*TASK TO CARRY OUT*: Please replace "screenshot" with "screen capture" throughout the entries below and give the lines again with nothing else changed. Leave the pictures out of your answer.

*INPUT DATA*:
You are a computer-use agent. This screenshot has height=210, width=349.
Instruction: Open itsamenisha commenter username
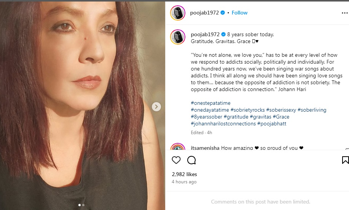click(x=205, y=148)
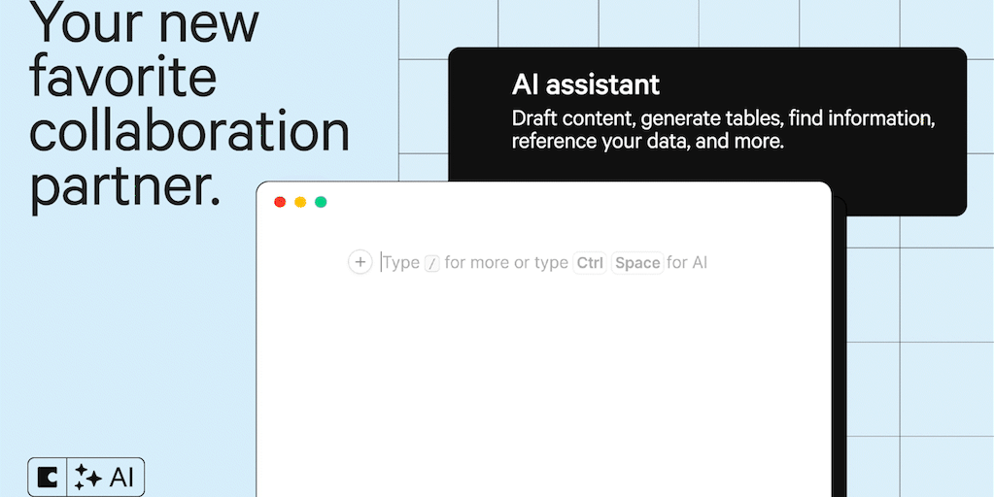
Task: Click the word "Type" in the placeholder
Action: (400, 263)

*ANSWER TO THE PROBLEM*:
You are a computer-use agent. This screen capture has height=210, width=349.
Instruction: Open itsamenisha commenter username
click(x=205, y=148)
Task: Click the word "Type" in the placeholder
Action: (400, 263)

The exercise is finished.